A structural system that seamlessly integrates with architecture
The building site consists of up to three feet of compressible fill with some potential for liquefaction settlement and moderate expansion potential; these soil conditions played a major role in determining the chosen structural system. The geotechnical recommendations allowed for the use of shallow spread footings with an allowable bearing pressure of 3,500 psf; however, the design team targeted an allowable gravity bearing pressure of approximately 1,600 psf to reduce the overall differential settlement. Combining the distributed ConXtech moment frame system and the lighter steel-framed structure allowed for the cost-effective use of conventional spread footings. A concrete structure at this site would have incurred additional costs for either soil improvements or a pile foundation system due to the heavier structure.

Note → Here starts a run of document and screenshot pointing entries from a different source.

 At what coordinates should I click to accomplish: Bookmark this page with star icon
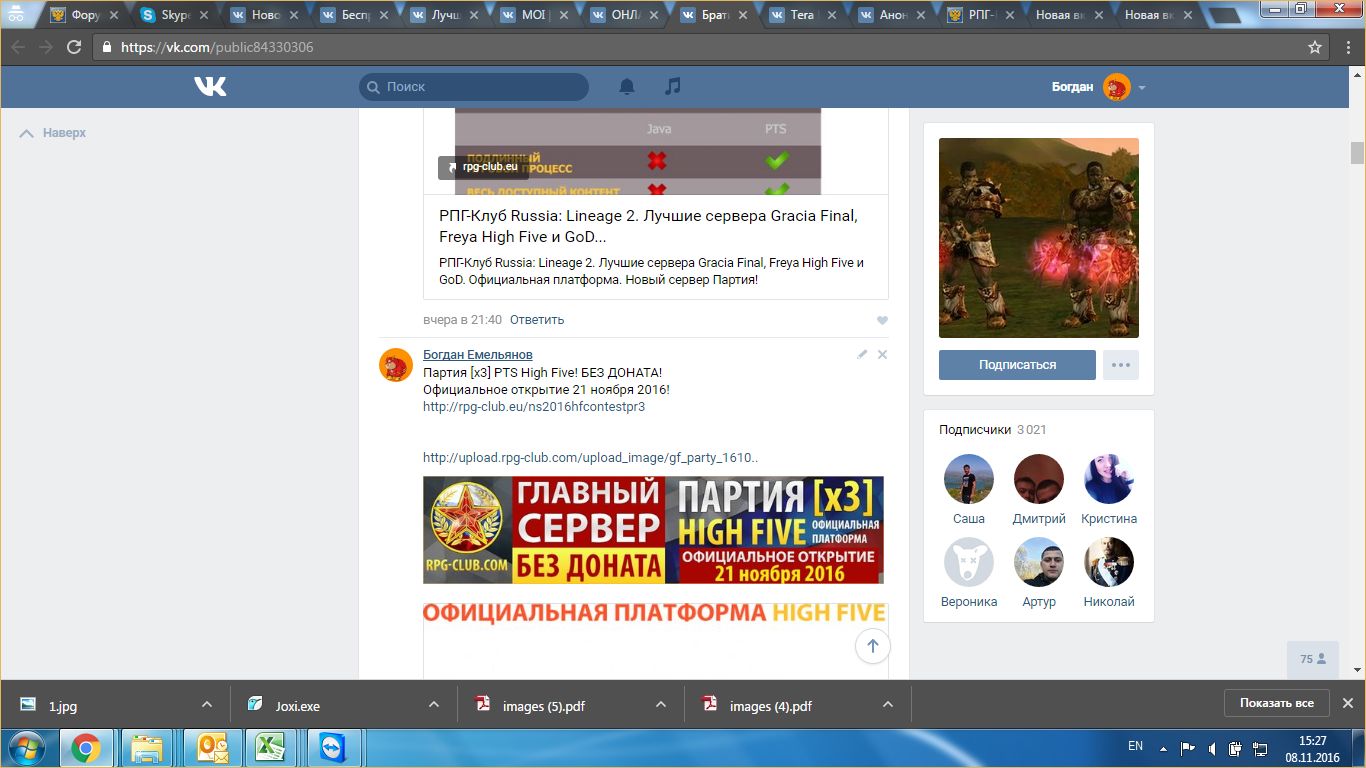click(x=1315, y=47)
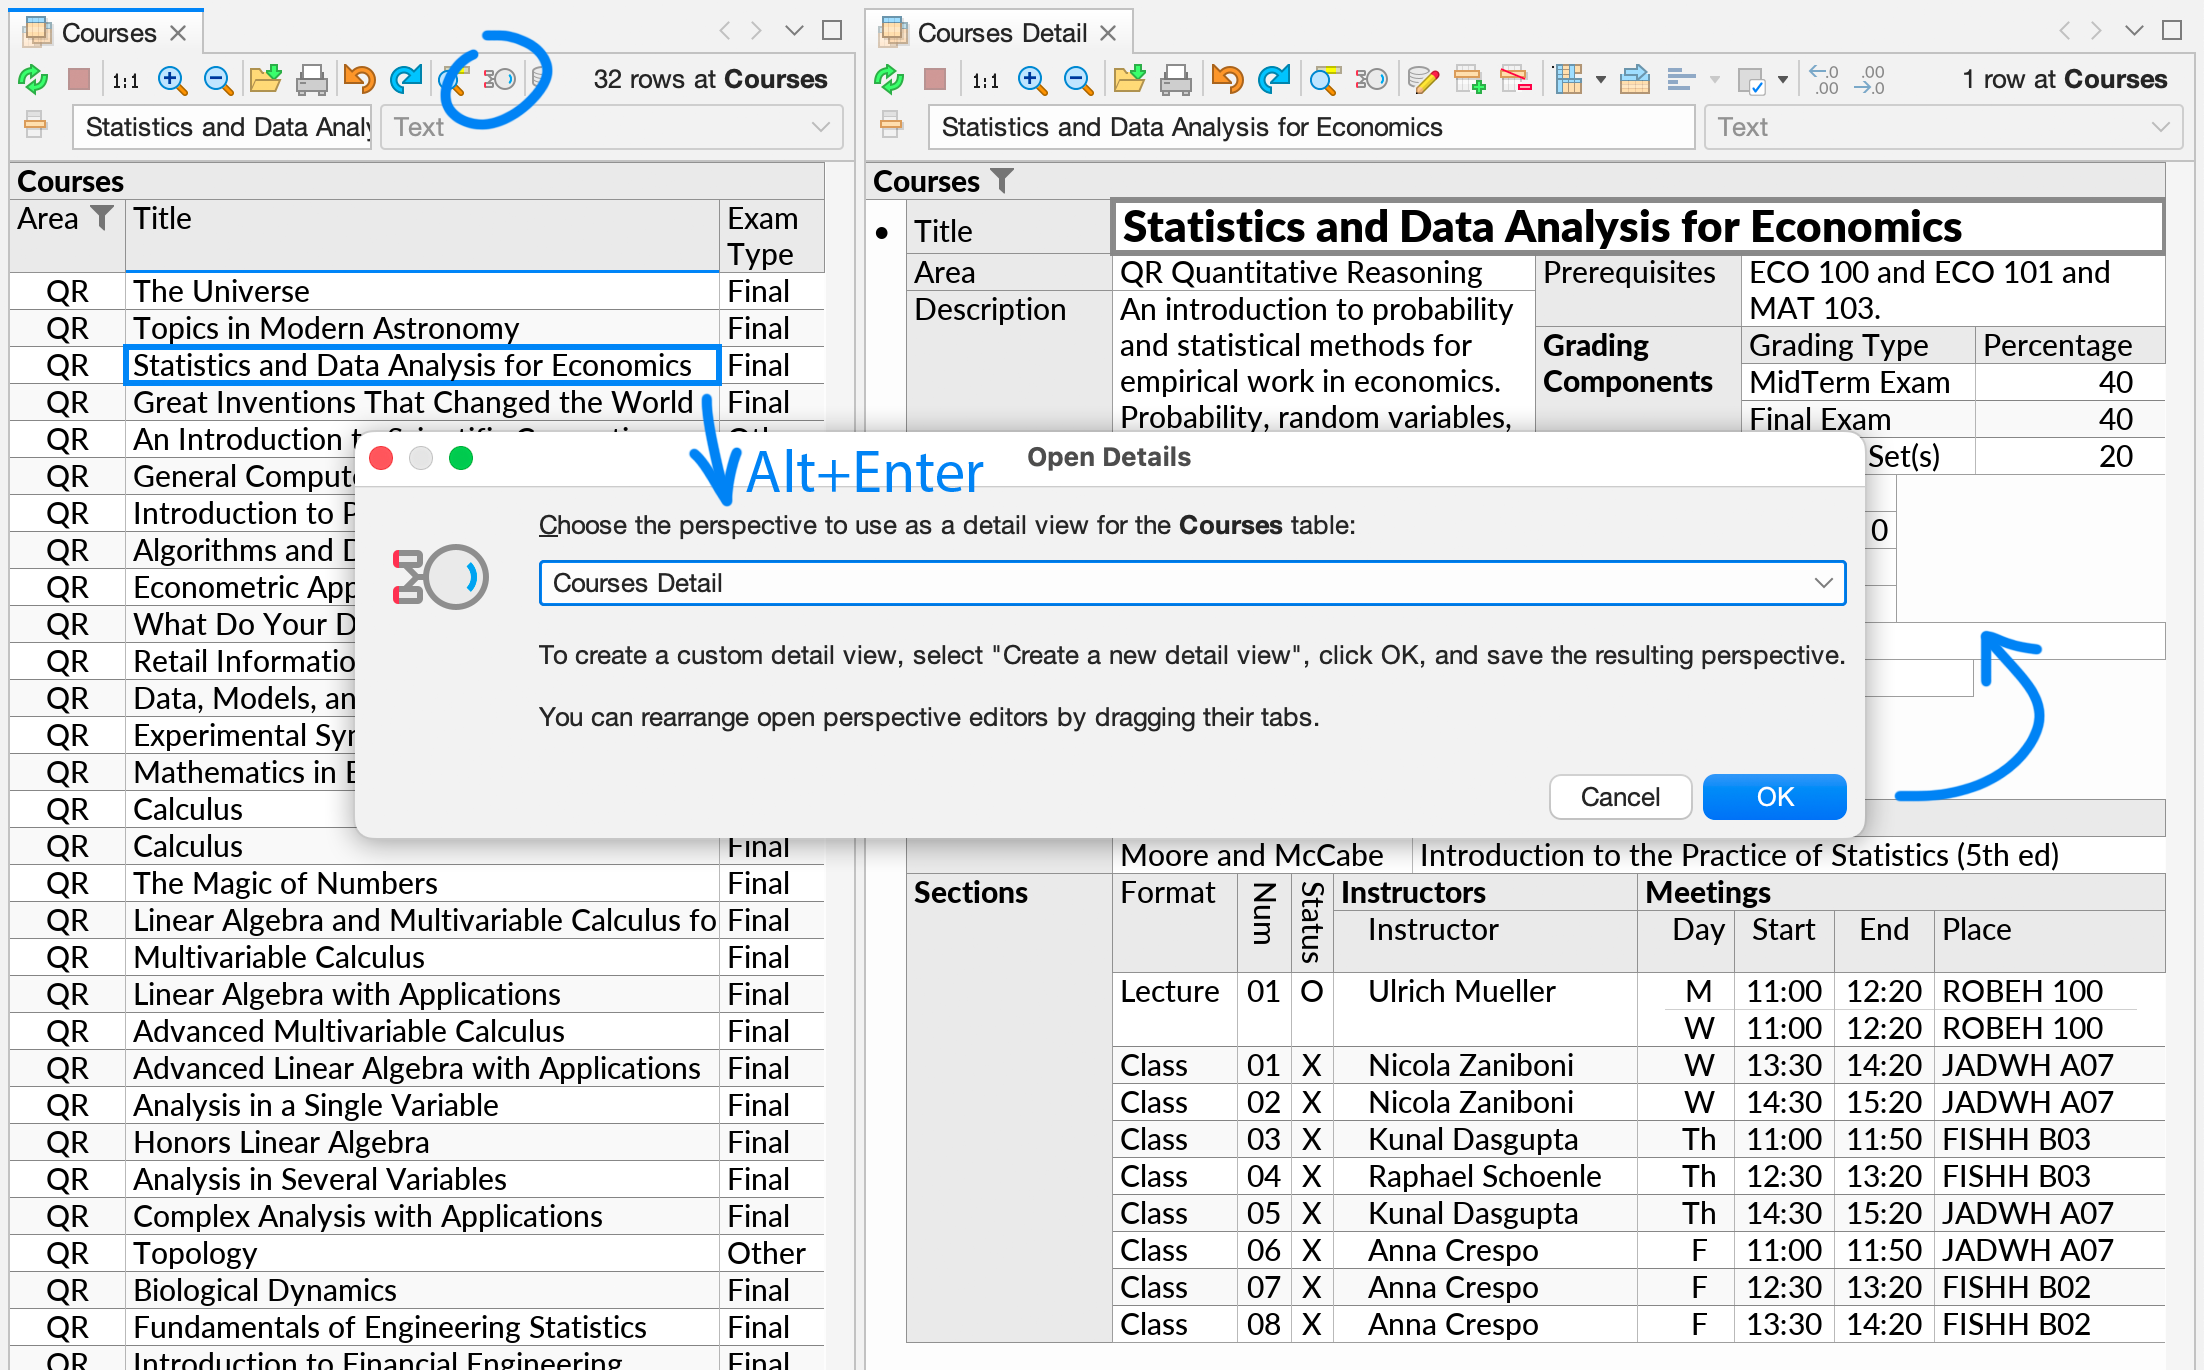Viewport: 2204px width, 1370px height.
Task: Reset zoom to 1:1 in Courses view
Action: point(124,79)
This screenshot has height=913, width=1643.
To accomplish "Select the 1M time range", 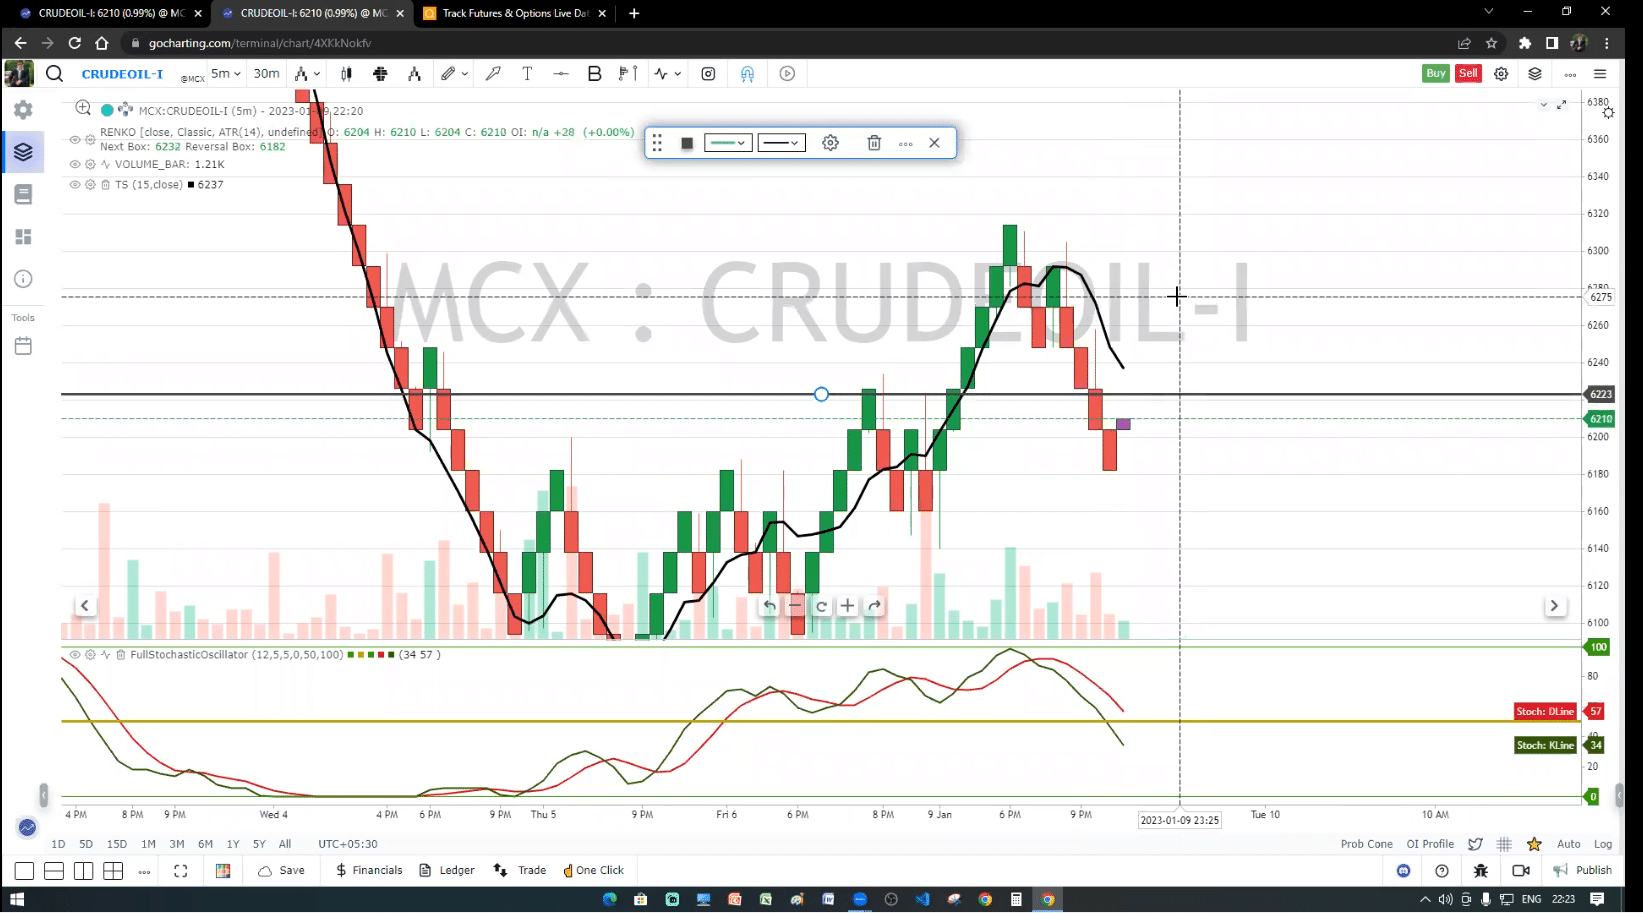I will [x=148, y=844].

Additionally, the ConXtech system allows for moment frame beams to skew in plan up to 15 degrees, facilitating the architectural expression along the west slab edge with minimal impacts to the lateral system design.
ConXtech moment frame lateral system highlighted in orange
Seismic resilience
Limiting the building’s torsion during a seismic event was another significant design consideration. Since the building is located in Seismic Design Category E, having an Extreme Torsional Irregularity is not permitted. Additionally, a design decision was made to limit building torsion below the threshold for Torsional Irregularity to improve the structure’s overall seismic performance. Consideration of torsion also factored into the redundancy check. Because of the re-entrant corner, the structure is classified as an irregular structure. Sufficient moment frames were provided to prevent excessive torsion and improve the structure’s overall seismic performance to keep the redundancy factor at 1.0. The analysis showed that the seismic drift was reasonably uniform and less than two percent at the corners because of the distributed lateral system.